GIVEN DATA:
# # #
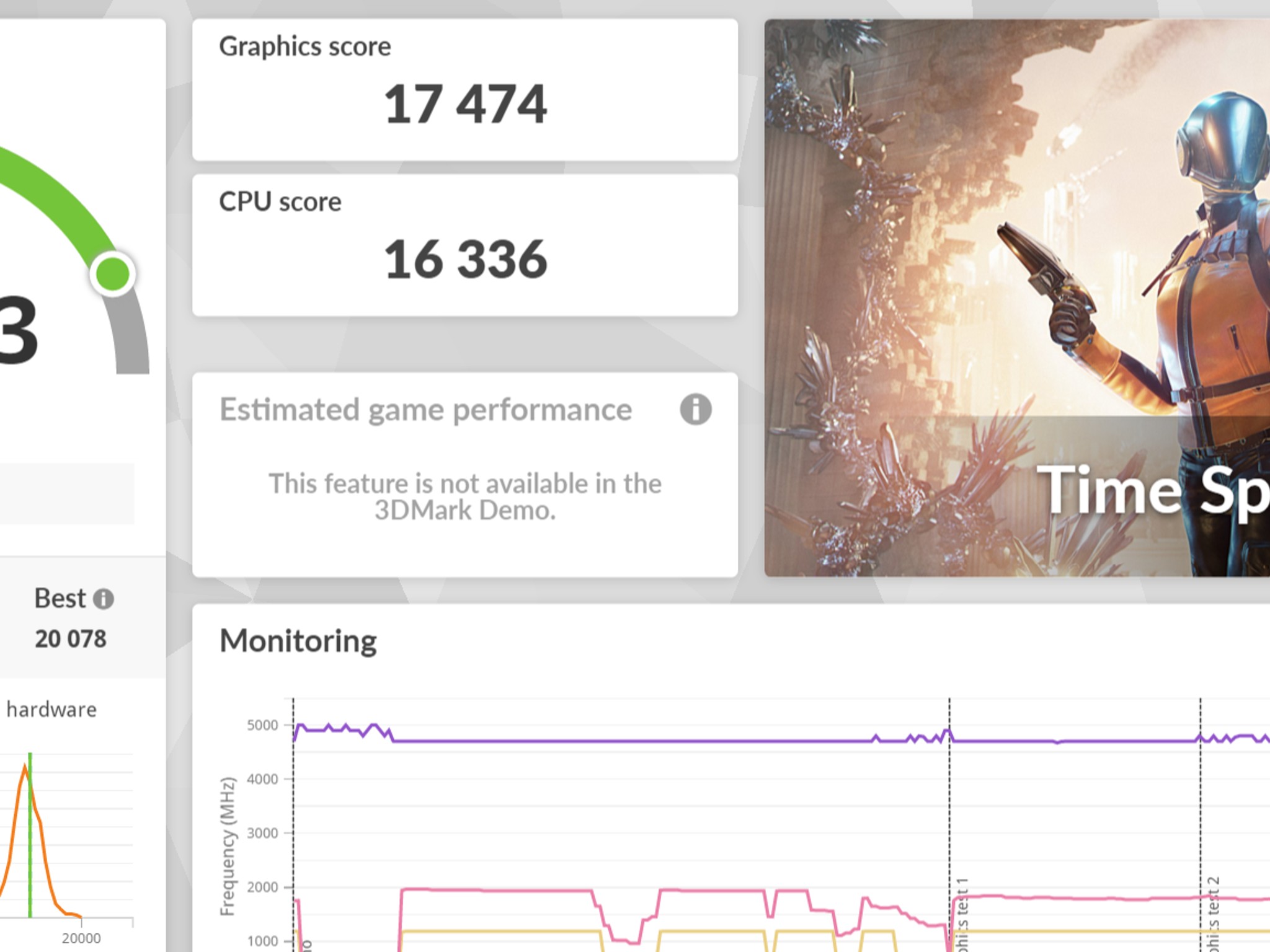Click the Best score 20 078
Screen dimensions: 1270x952
[71, 639]
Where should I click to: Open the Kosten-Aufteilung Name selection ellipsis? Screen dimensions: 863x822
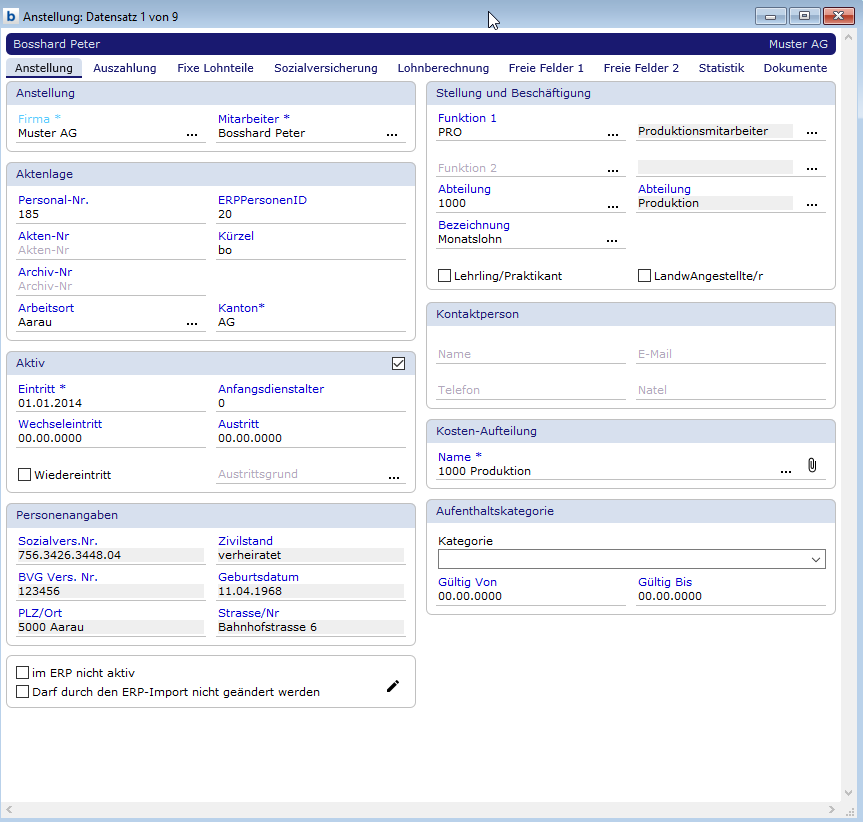coord(785,471)
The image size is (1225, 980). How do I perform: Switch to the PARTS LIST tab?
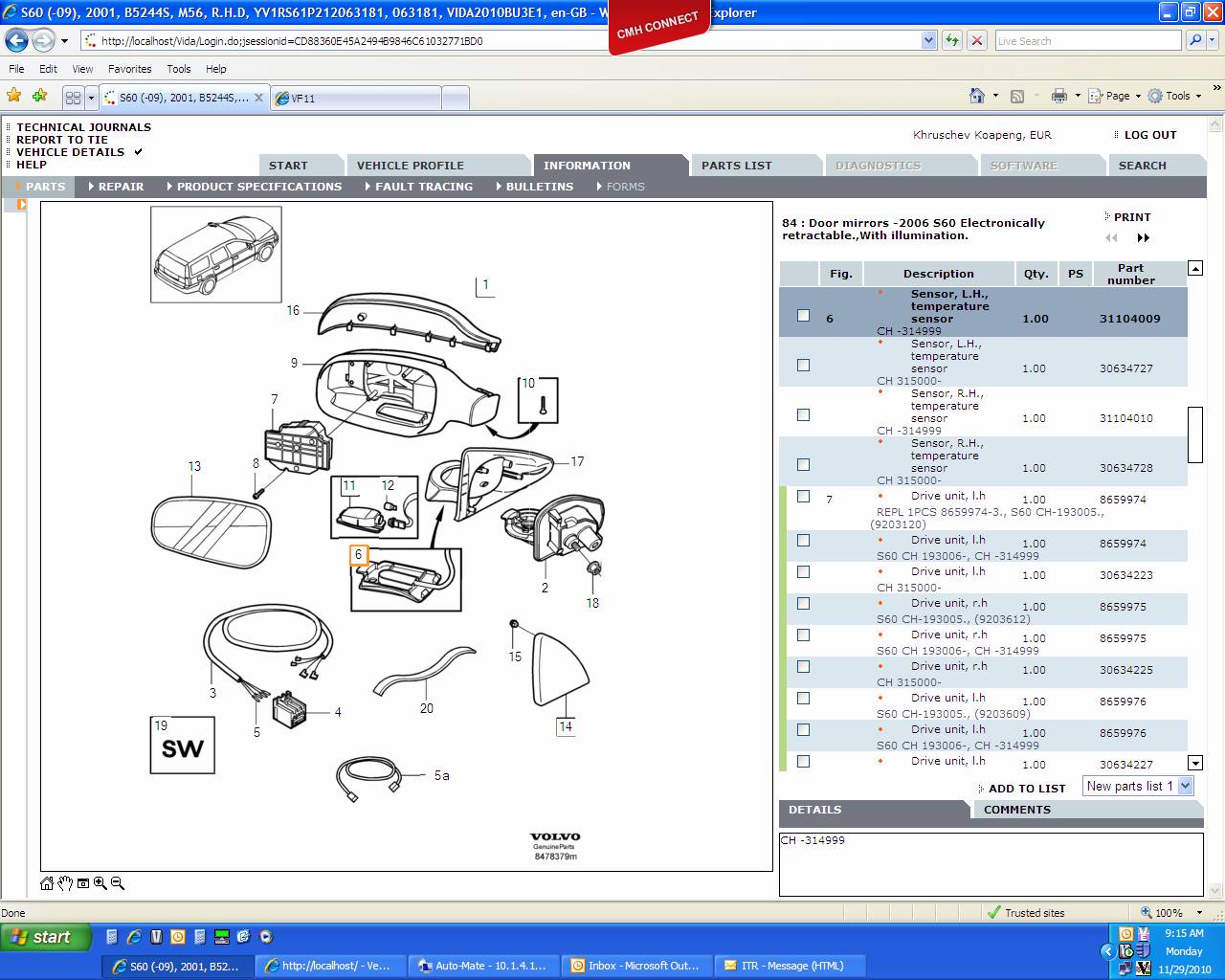(x=736, y=166)
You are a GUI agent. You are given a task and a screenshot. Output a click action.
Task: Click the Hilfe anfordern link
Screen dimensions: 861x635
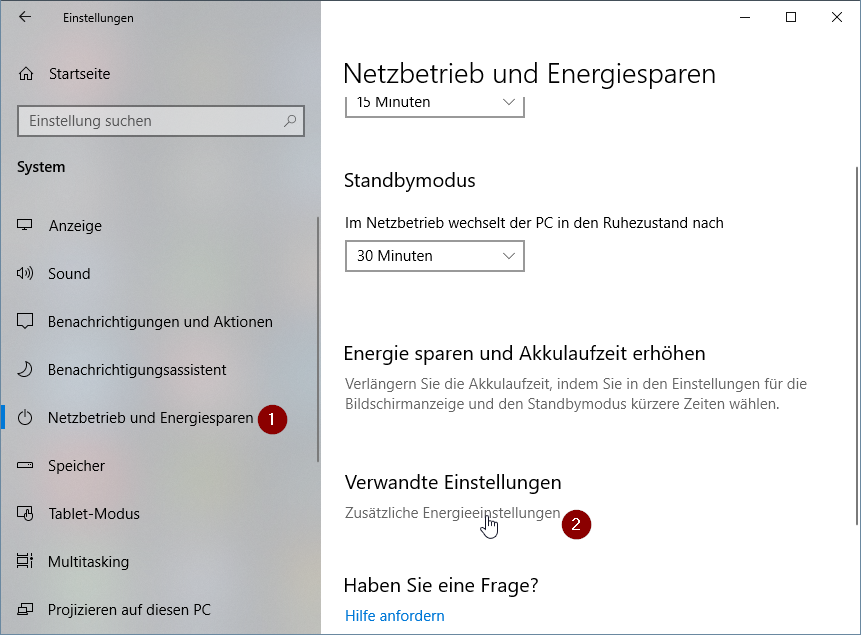click(x=394, y=616)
# # #
TASK TO COMPLETE: Only the lines from the line containing "Task: Click the Hilfe anfordern link" through the end of the material should be retyped, exactly and in full, with no pictures.

THE COMPLETED TASK:
Task: Click the Hilfe anfordern link
Screen dimensions: 861x635
click(x=394, y=616)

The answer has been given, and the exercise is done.